C'est la loi qui interdit de commercer avec les pays terroristes.
"Oui, enfin, avec les pays pour lesquels les Etats-Unis ont décidé qu'il y avait embargo. Mais, les Nations unies n'ont pas décidé de mettre un embargo sur l'Iran, comme par exemple ils l'ont fait sur l'Irak, par une décision des Nations unies. Cette très grande entreprise française a la possibilité de remporter de grands contrats. Personnellement je m'en réjouis. Par ailleurs, j'espère que ce régime iranien va continuer à évoluer. Quand il s'agit d'être solidaires de nos amis allemands, par exemple, nous n'avons plus notre ambassadeur actuellement en Iran parce que nous sommes solidaires de l'ambassadeur allemand qui a été sanctionné en quelque sorte par les autorités iraniennes, eh bien, je considère que nous devons le faire. Et en tous cas, ça c'est une question de principe absolu, les lois américaines s'appliquent aux Etats-Unis, elles ne s'appliquent pas en France. Et l'ensemble de la communauté économique européenne, de l'Union européenne, est solidaire de la position qui est la nôtre parce que personne n'accepte l'idée que les Etats-Unis puissent faire passer maintenant leurs lois à l'échelle mondiale. Sinon alors, la planète aurait changé de visage et nous ne serions plus la vieille nation indépendante que nous sommes."

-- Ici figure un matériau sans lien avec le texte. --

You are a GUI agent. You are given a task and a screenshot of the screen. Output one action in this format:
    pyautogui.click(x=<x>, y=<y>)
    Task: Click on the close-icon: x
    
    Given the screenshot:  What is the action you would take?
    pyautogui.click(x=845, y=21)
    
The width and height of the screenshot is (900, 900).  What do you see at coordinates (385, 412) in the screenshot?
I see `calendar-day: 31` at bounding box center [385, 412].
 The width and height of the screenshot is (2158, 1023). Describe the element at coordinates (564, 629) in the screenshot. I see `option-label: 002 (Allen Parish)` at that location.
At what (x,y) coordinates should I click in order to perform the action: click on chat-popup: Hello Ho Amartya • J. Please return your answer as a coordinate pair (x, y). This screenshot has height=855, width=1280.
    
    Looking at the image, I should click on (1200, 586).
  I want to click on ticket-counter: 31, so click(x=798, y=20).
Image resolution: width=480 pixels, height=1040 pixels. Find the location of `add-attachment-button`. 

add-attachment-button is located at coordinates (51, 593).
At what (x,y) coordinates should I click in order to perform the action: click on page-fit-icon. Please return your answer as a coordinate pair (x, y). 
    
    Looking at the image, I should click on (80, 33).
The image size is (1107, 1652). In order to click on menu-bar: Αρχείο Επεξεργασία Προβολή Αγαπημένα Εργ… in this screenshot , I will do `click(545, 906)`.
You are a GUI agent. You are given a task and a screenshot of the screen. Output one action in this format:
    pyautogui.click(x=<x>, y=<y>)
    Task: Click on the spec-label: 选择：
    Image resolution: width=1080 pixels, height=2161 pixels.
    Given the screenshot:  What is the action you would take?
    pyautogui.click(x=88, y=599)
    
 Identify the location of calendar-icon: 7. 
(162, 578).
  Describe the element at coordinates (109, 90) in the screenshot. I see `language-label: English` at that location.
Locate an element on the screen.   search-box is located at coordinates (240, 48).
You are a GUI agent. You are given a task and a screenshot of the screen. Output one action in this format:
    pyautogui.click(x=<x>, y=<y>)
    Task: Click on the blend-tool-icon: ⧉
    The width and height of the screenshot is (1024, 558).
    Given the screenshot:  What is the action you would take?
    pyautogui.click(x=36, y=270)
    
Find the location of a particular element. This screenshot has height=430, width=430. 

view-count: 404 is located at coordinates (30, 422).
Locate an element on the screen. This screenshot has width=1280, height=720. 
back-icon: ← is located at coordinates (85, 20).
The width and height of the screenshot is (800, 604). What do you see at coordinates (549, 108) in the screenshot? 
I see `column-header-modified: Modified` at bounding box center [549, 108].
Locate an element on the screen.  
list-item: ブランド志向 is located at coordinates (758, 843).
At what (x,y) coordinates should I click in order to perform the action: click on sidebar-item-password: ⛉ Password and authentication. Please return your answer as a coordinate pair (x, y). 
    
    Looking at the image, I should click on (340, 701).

Là, on vous sent très vigoureux. En revanche, dès qu'il s'agit de parler de l'Algérie, tous les gouvernements français, de gauche ou de droite, semblent être extrêmement gênés pour condamner ce qui se passe là-bas, et surtout pour montrer les responsables.
"Mais je suis, sinon à l'aise, en tout cas net dans le cas qui vient de précéder parce que la situation est claire. On peut l'exposer très clairement. Dans le cas de l'Algérie, la très grande difficulté, c'est que nous ne savons pas comprendre ce qui se passe véritablement en Algérie. Nous voyons bien une terreur affreuse, une violence scandaleuse qui se développent contre la population, mais il est extrêmement difficile d'identifier ce qui se passe. Nous ne sommes pas au moment du Chili de Pinochet, si vous voulez, où des démocrates lutteraient contre un pouvoir dictatorial. Nous sommes contre une opposition fanatique et violente qui lutte contre un pouvoir qui, lui-même, utilise d'une certaine façon la violence et la force de l'Etat. Alors, nous sommes obligés d'être effectivement assez prudents. D'autant plus prudents, pardonnez-moi, que là où je suis, au Gouvernement, et ce sont des questions dont je discute avec le ministre des Affaires étrangères et le ministère de l'Intérieur , je dois aussi penser quand même aux Français. Nous avons déjà été frappés, et je dois veiller à ces questions, c'est ma responsabilité. Mais je suis pour que notre solidarité, la solidarité des intellectuels, des universités, la solidarité du Gouvernement, par exemple en assouplissant pour tous ceux qui craignent pour leur vie en Algérie, la politique des visas. Je suis pour que nous prenions nos responsabilités, mais en pensant que la population française doit aussi être préservée. C'est lourd de dire cela. Mais vous comprendrez aussi pourquoi il est de ma responsabilité de le dire."